Package 'ModelMatrixModel'

Title: Create Model Matrix and Save the Transforming Parameters
Description: The model.matrix() function in R is convenient for transforming training dataset for modeling. But it does not save any parameter used in transformation, so it is hard to apply the same transformation to test dataset or new dataset. This package is created to solve the problem.
Authors: Xinyong Tian
Maintainer: Xinyong Tian <[email protected]>
License: GPL-3
Version: 0.1.0
Built: 2025-02-14 05:11:52 UTC
Source: https://github.com/cran/ModelMatrixModel

Help Index


ModelMatrixModel() function

Description

This function transforms a data.frame to matrix (or sparse matrix) based on a r formula. The mean different from model.matrix() function is that it outputs a class stored with the transformed matrix, as well as the transforming parameters which can be applied to new data.

Usage

ModelMatrixModel(
  rformula,
  data,
  sparse = TRUE,
  center = FALSE,
  scale = FALSE,
  remove_1st_dummy = FALSE,
  verbose = FALSE
)

Arguments

rformula

a formula, e.g. formula("~ 1+x1+x2"),"~ 1+x1+x2",or ~ 1+x1+x2 . Note the interpreting of the formula might be different slightly from model.matrix function. In model.matrix(),intercept column will be included in output matrix with or without "1" in the formula. But in ModelMatrixModel(),intercept column will be included in output matrix only when "1" is present.
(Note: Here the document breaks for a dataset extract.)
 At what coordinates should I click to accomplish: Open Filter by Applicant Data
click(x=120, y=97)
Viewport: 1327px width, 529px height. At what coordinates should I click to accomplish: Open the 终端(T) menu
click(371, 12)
Moreover "0" or "." in the formula will be ignored.

data

a data.frame.

sparse

boolean, if TRUE return a sparse matrix, i.e. a "dgCMatrix" class.

center

boolean, if center the output.

scale

boolean, if scale the output.

remove_1st_dummy

boolean, if remove the first dummy variable in one hot key transformation.

verbose

boolean, if print out progress.

Details

see vignettes.

Value

A ModelMatrixModel class,which includes the transformed matrix and the transforming parameters.

Examples

library(ModelMatrixModel)
traindf= data.frame(x1 = sample(LETTERS[1:5], replace = TRUE, 20),
                    x2 = rnorm(20, 100, 5),
                    y = rnorm(20, 10, 2))
mm=ModelMatrixModel(~x1+x2,traindf,remove_1st_dummy = FALSE)
data.frame(as.matrix(head(mm$x,2)))

predict() function

Description

This function transforms new data based on transforming parameters from a ModelMatrixModel object

Usage

## S3 method for class 'ModelMatrixModel'
predict(object, data, handleInvalid = "keep", verbose = FALSE, ...)

Arguments

object

a ModelMatrixModel object.

data

a data.frame.

handleInvalid

a string,'keep' or 'error'. In dummy variable transformation, if categorical variable has a factor level that is unseen before, 'keep' will keep the record, output dummy variables will be all zero.

verbose

boolean, if print out progress.

...

other parameters.

Value

A ModelMatrixModel class,which includes the transformed matrix and the necessary transforming parameters copied from input object.

Examples

library(ModelMatrixModel)
traindf= data.frame(x1 = sample(LETTERS[1:5], replace = TRUE, 20),
                    x2 = rnorm(20, 100, 5),
                    y = rnorm(20, 10, 2))
newdf=data.frame(x1 = sample(LETTERS[1:5], replace = TRUE, 3),
                 x2 = rnorm(3, 100, 5))
mm=ModelMatrixModel(~x1+x2,traindf,remove_1st_dummy = FALSE)
mm_pred=predict(mm,newdf)
data.frame(as.matrix(head(mm_pred$x,2)))